With the 'recreation' of antique Greek Tragedy as the intention, European Opera was born in the late 16th century. Those composers who met and formulated 'opera' truly thought they were recreating the Greek manner of presentation, with a Choros singing commentary and / or moving along the story line, and a few principals in the roles of the main characters declaiming their texts.

The premise underneath it all remains the same: the story of a nature which compellingly demands transcending the limits of normal speech, at a degree of emotional pitch or depth of import where it 'wants' instead to be sung.
[Ergo: Melos (song) + Drama.]

Within immediate recall I can think of Stravinsky's "Le Rossignol" - from Hans Christian Anderson, and Brittens' "Turn of the Screw," from the Henry James story, which was turned into a rather full-length affair vs. a one-act.

Candidates may be of any character: I'm most hoping for short stories which can be a 'one-act' (ca. one hour as opposed to longer) and definitely the more dramatic, darkly ironic, spooky, or tragic.

Britten's 'Billy Budd,' (Melville - may technically be a novella - it's been decades since I read it) was originally conceived as a radio broadcast piece, and is often plagued as a stage production as being rather static, though some stagings have come off remarkably well.
I mention it as another possibility of venue where a story might be a very apt choice but staging might be utterly impractical.
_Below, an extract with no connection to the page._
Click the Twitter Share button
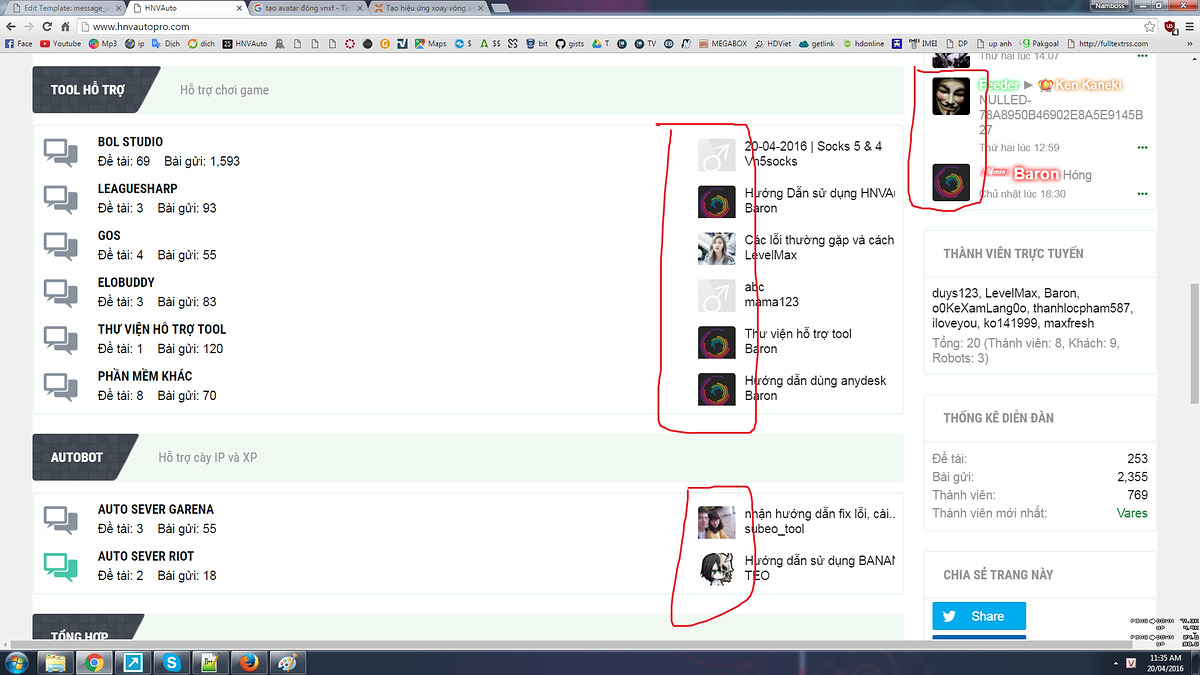1200x675 pixels. pyautogui.click(x=978, y=616)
At present, there is a real possibility of an opera being originally conceived of for a film presentation - making what is not possible to stage entirely possible in this medium. (It might be 'politic' to mention if you deem any of your candidates as better suited to audio only or film.)

over to you...


----------



## emiellucifuge (May 26, 2009)

Ive often though a lot of Beckett's plays would be suitable.


----------



## PetrB (Feb 28, 2012)

emiellucifuge said:


> Ive often though a lot of Beckett's plays would be suitable.


Morton Feldman turned Samuel Beckett's "Neither," a 56-line poem, into an opera for the stage!
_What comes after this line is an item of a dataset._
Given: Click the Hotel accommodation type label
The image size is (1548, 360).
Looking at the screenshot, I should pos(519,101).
I've often thought Beckett's one-act monologue, "Not I" could make either a tremendous virtuoso piece, either aria or, since it is staged (just the actress' mouth showing in a hole in a curtain) a one-act opera... Female voice - choose your Tessitura / Fach!


----------



## ComposerOfAvantGarde (Dec 2, 2011)

emiellucifuge said:


> Ive often though a lot of Beckett's plays would be suitable.


Haha, "Opera Without Words!" :lol:

It'd be great to turn _Krapp's Last Tape_ into an monodrama opera with possibly another pre-recorded male voice as his younger self as heard in his tapes.
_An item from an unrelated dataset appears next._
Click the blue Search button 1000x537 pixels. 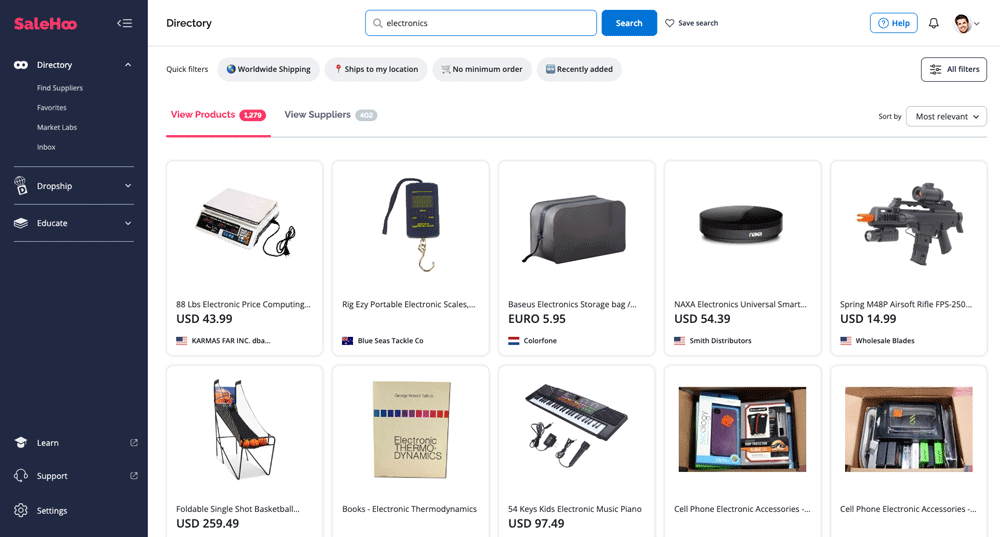coord(629,23)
Another idea is to look at some traditional stories from different cultures. I have written a 35 minute two act (originally going to be one act) opera based on a Macedonian folk tale.


----------



## elgar's ghost (Aug 8, 2010)

Northern Irish author Martin Waddell has written many stories, mainly for younger folk, but he also contributed a few comically macabre short stories for Pan books back in the 60s/70s which could work for the stage as many have just one or two scenes. 'Old Feet' was a childhood favourite of mine. 

Some short stories by HH Munro (i.e. 'The Interlopers') could crank up the psychodrama quotient and some of Basil Copper's eerie offerings might work as well (i.e. 'The House by the Tarn').


----------